Hay altivez en sus gestos. Se sabe reina y se conduce como tal. Distante, inaccesible, inescrutable. Yo, entretanto, me desangro. Y ella lo sabe, ¡lo sabe todo! Lo habrá advertido desde el momento mismo en que sintió mis ojos sobre los suyos posados. ¿Qué habrá percibido en mi mirada? ¿Perplejidad, adoración, arrobamiento, curiosidad, lascivia? No se equivoca. ¡Todo eso y mucho más llevo en mi faltriquera! ¿Se sentirá secretamente halagada, o habrá tomado mi evidente embeleso como un acto de invasión, de impudicia? ¿Me habrá creído un depredador más, cuando en realidad no quisiera ser otra cosa que su más devoto trovador? Imposible saberlo. Todo en ella es enigma. La realeza es siempre grave, adusta. Una mujer sin misterio es como una noche sin luna y sin estrellas.
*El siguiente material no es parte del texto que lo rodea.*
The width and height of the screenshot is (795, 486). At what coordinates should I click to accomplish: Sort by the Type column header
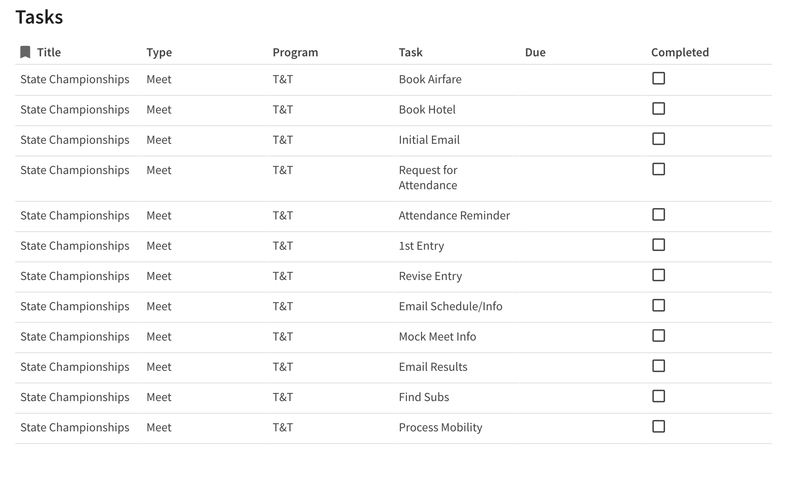(159, 53)
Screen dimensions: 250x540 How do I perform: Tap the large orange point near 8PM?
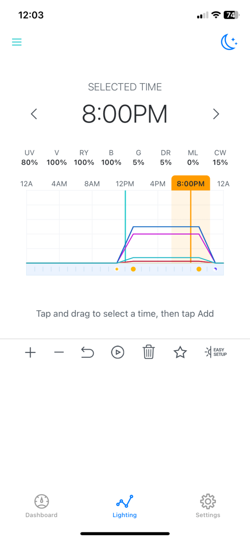tap(199, 269)
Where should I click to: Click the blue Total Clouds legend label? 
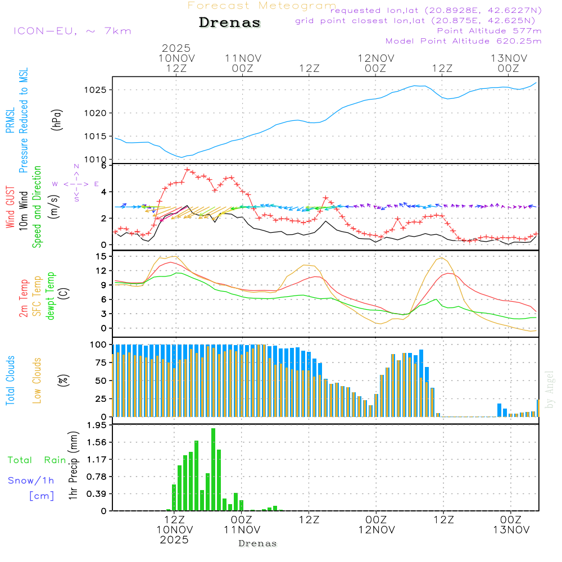10,380

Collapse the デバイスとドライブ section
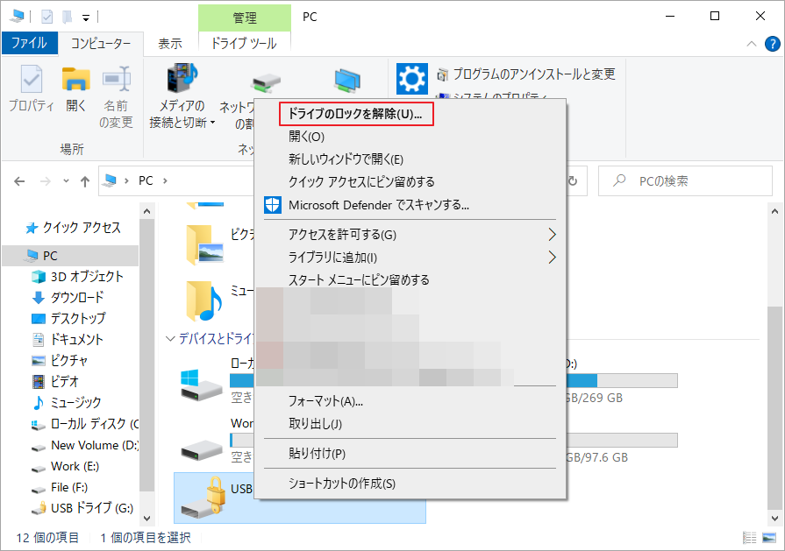(x=171, y=337)
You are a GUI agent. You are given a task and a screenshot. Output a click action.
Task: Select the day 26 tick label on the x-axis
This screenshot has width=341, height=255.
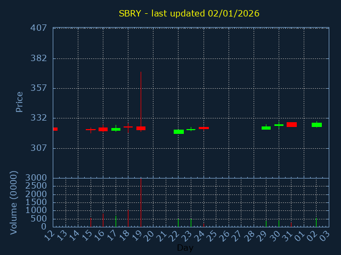(226, 234)
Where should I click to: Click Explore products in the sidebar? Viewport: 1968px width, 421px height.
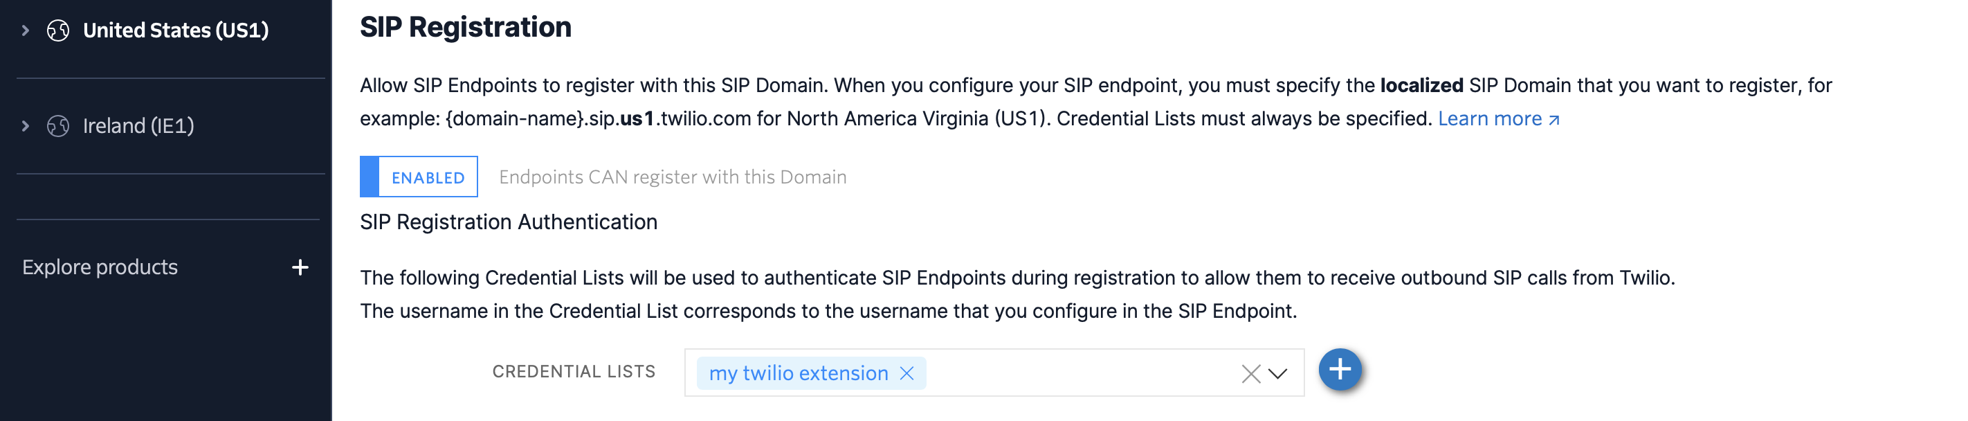pyautogui.click(x=99, y=267)
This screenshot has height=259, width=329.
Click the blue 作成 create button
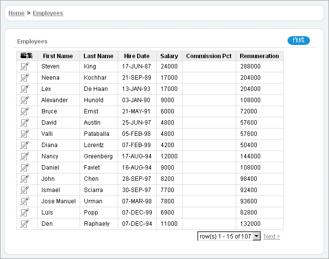[x=298, y=41]
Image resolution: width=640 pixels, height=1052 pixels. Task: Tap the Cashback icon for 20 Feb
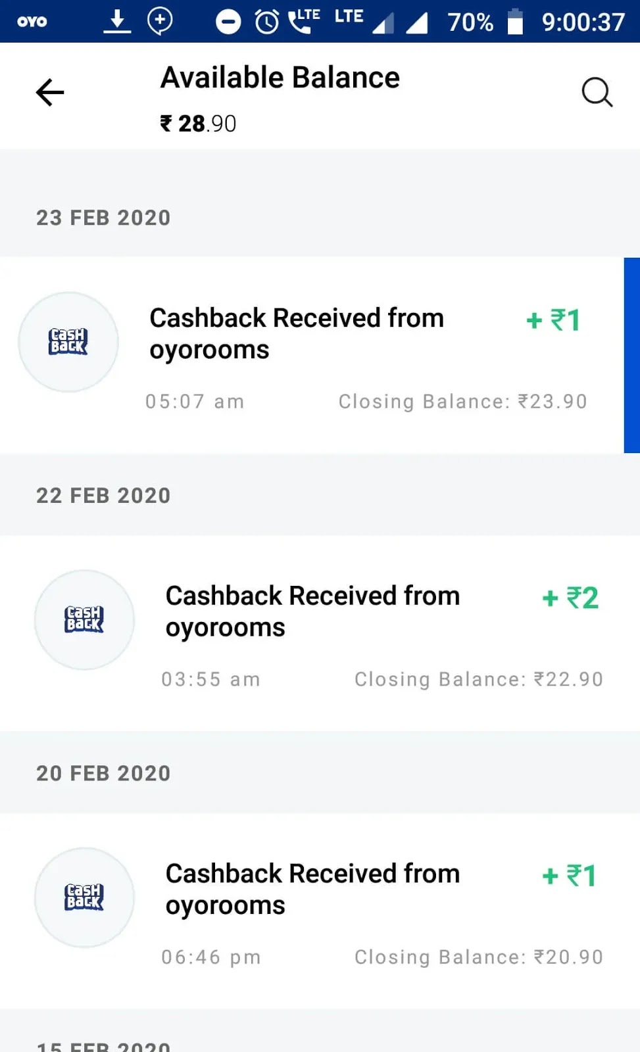point(84,897)
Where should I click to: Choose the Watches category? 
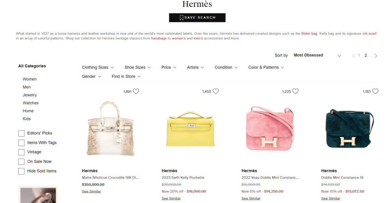pyautogui.click(x=31, y=103)
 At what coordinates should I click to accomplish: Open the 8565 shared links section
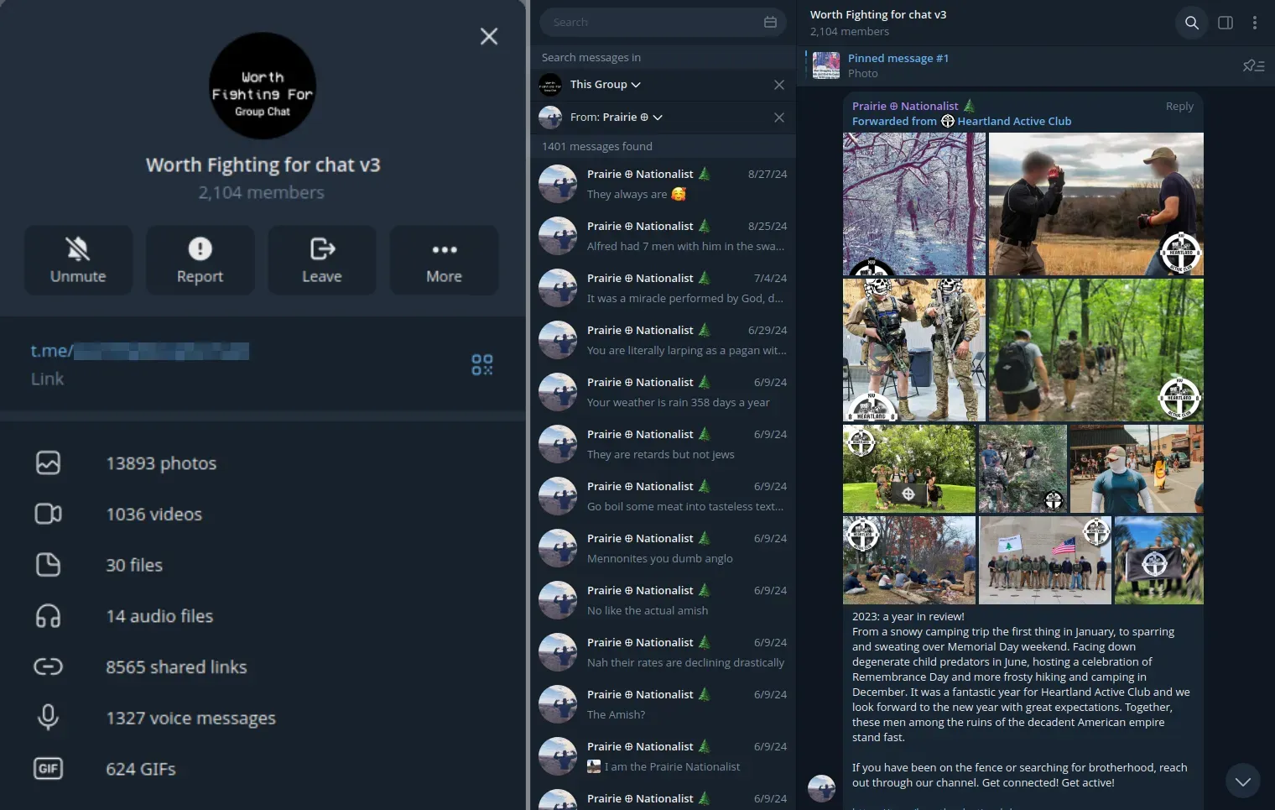pyautogui.click(x=176, y=667)
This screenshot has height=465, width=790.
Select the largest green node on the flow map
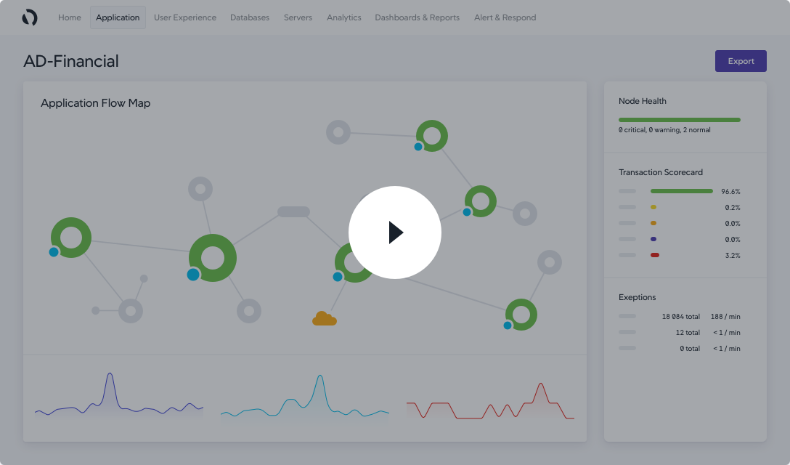(213, 258)
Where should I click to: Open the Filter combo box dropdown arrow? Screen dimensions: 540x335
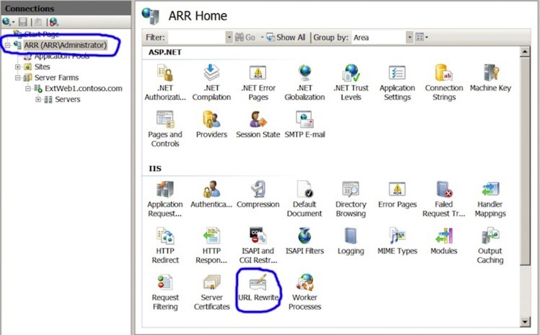pos(229,37)
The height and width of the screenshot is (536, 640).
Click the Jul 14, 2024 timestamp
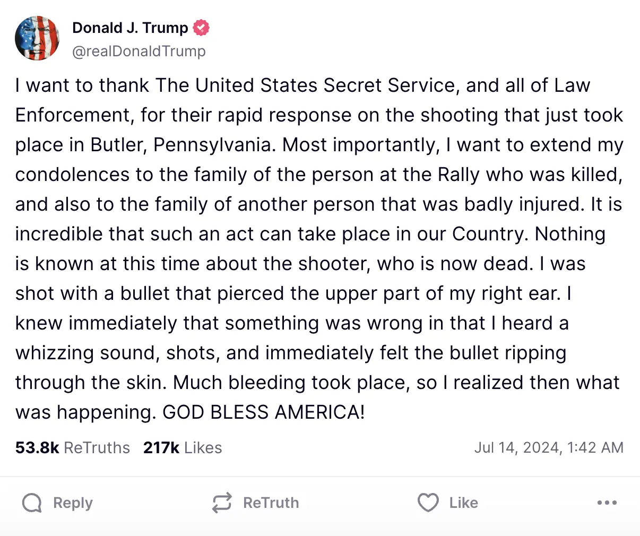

Porque considero mi sagrado deber el reconocer y celebrar la hermosura dondequiera que esta se manifieste, decido abordarla y expresarle mi admiración. Después de todo, ¿qué es lo peor que podría pasarme? ¿Qué me crea loco? ¡Vaya novedad! ¿Qué haga el ridículo? ¡Como si no tuviese cuarenta años de ejercerlo asiduamente! Empuño todo mi valor, me lleno de magnificencia y me vuelvo hacia ella…

Su galán llega en ese preciso instante a la cita. Ella le ofrece sus labios. El beso está especialmente dedicado a mí, el tenebroso atisbador, el mendigo que muere de sed al borde del oasis. Es un beso cruel, largo, malévolamente ostentoso. Prendida del brazo de su hombre, procede a abandonar el café solemnemente, no sin antes mirarme de soslayo, como asegurándose de que yo hubiera recibido mi merecido, de que el estiletazo hubiera en efecto hendido la carne de mi alma en su punto más vulnerable.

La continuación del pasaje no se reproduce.